Casa 0101, in Boyle Heights, is the only major live-theater in its district and has, for some years now, been a quality addition to the largely Latino community just east of downtown L.A. As such, they reach audiences who are not used to attending plays or musicals. This theatre, therefore, is of real value.

But, all too often, its work has been limited in value to only those who do not regularly attend such entertainments. And for the rest of us, it’s too-often a chore to watch and evaluate with standards not necessarily appropriate for the site.

BROWN OUT V is an example of what is important to its Community: explorations of gay, lesbian, bi and trans stories, written by locals after a ten-week workshop on writing. Much of it is original, fun and observable. Eleven short plays and one ten-minute trans video, but sadly, not all of them are good enough.

Giovanni Navarro, Bri Simone and Teddy Rodriguez in “Zaddy”
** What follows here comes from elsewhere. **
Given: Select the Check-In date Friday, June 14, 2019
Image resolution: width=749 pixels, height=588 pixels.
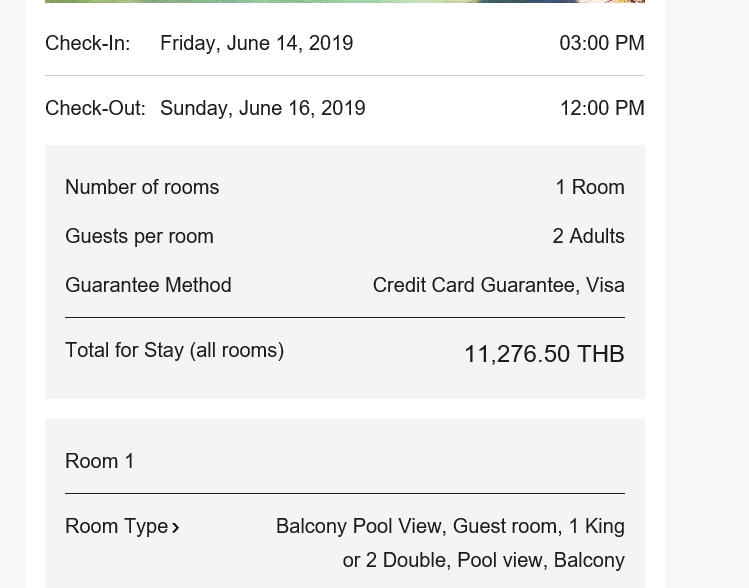Looking at the screenshot, I should pos(257,43).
The work consists of twelve writers, eleven actors and seven directors. The unevenness would seem to belong to the producers, who mount shows that don’t seem rehearsed enough or well written. Of the plays, the best for me was “Are You Gay or Latino?,”  set in the 1980s, where the question for LGBT activists was the conundrum of how can you be openly gay, when most of your communities won’t recognize your arguments for inclusivity. Jesus Tedeo Rodriguez (as Juan) stood-out here. “Mija” another show, sensitively explored how a loving relationship can last when their legal status remains unclear. “Black Sheep, Rainbow Sheep,” using Latinx Magical Realism tried to explore the ghosts of our rainbow pasts, not altogether coherently.  “Zaddy,” one of the better plays, where a young gay Latino, (an excellent Giovanni Navarro) stood-up on a blind date, forswears all allegiance to men, until a chance meeting with a wise older gay man (Teddy Rodriguez).

Stevie Vallejo and Devon Torres in “Mija”

The balance of the evening was more of the same, without any of them truly standing out. Three of the eleven actors did show-off steam and internal awareness of their characters (Stevie Vallejo, especially, as both fem and butch women – neither of her portrayals stereotypical — and Arash Aiinehsazian in a variety of roles.

There are strong reasons for any audience to see these plays, but because of the roughness in the execution of the two hours, Latinx audiences might be more receptive to them.

Brown & Out V runs through July 7th, Thurs-Sat, 8:00pm, Sundays at 4pm @ CASA 0101, 2102 East First Street (at St. Louis St.), Boyle Heights, 90033.  Tickets:  323.263.7684 or www.tickets@casa0101.org.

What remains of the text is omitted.